> _WHAT TO PRODUCE_: Return the lines of the data below in which the string "Task" occurs.

Recorded data:

Segment Open

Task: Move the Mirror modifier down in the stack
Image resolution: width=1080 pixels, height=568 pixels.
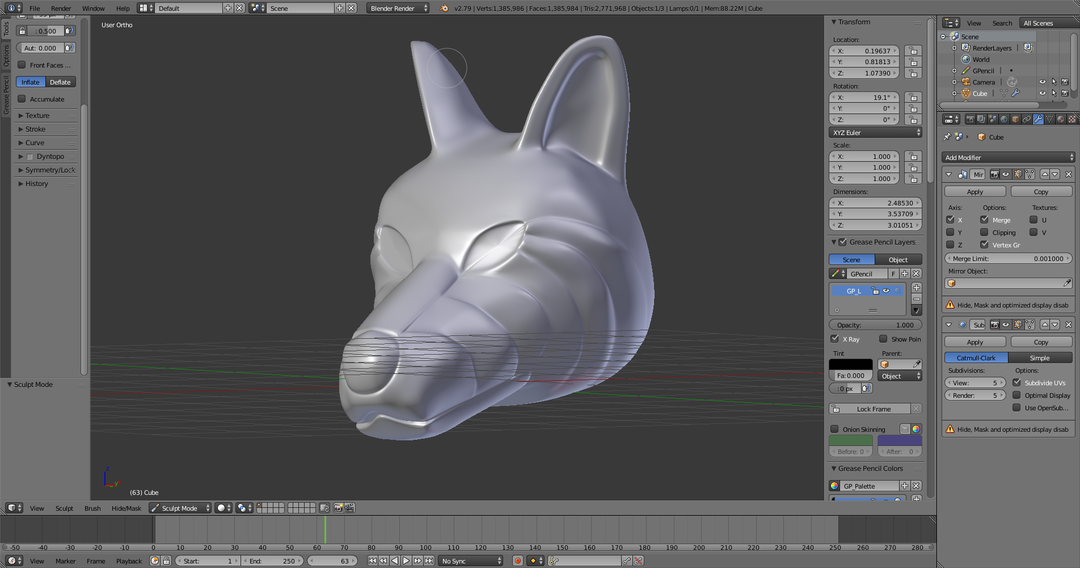Action: tap(1055, 174)
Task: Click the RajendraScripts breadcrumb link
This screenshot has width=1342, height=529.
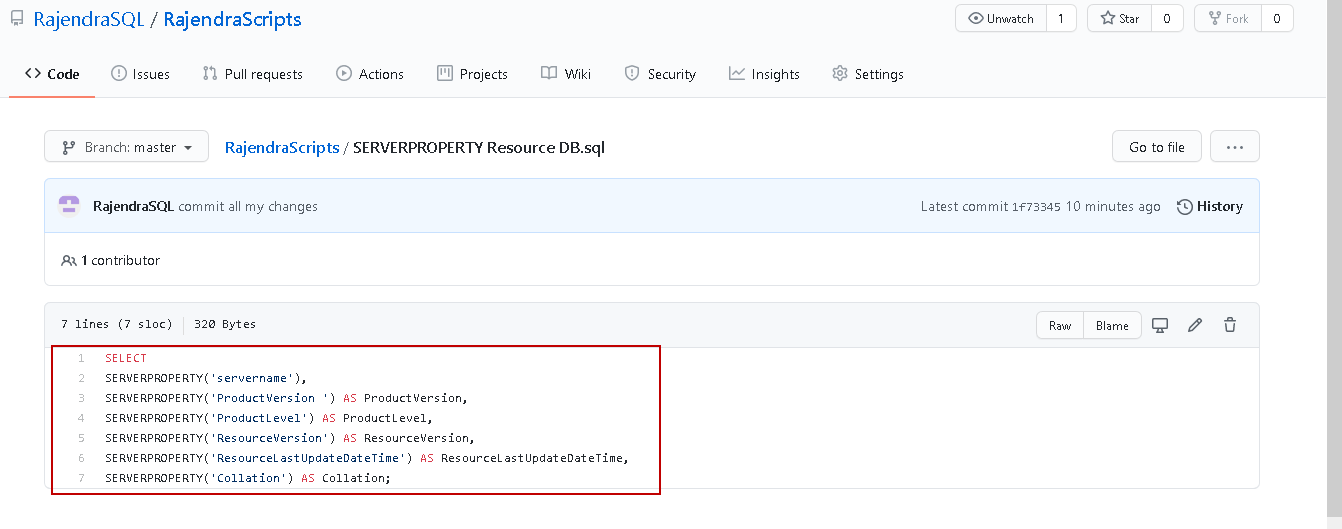Action: coord(282,147)
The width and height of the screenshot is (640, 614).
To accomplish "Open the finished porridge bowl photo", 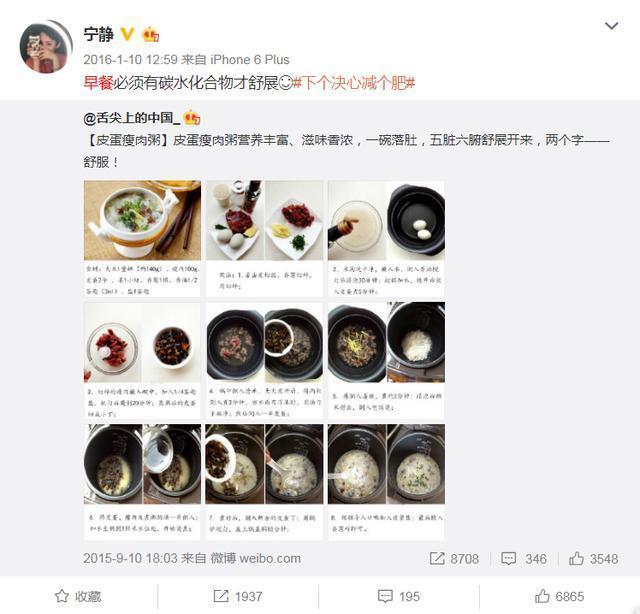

Segment Closed

> _RESULT_:
Task: Move the Mirror modifier down in the stack
Task: Click the RajendraScripts breadcrumb link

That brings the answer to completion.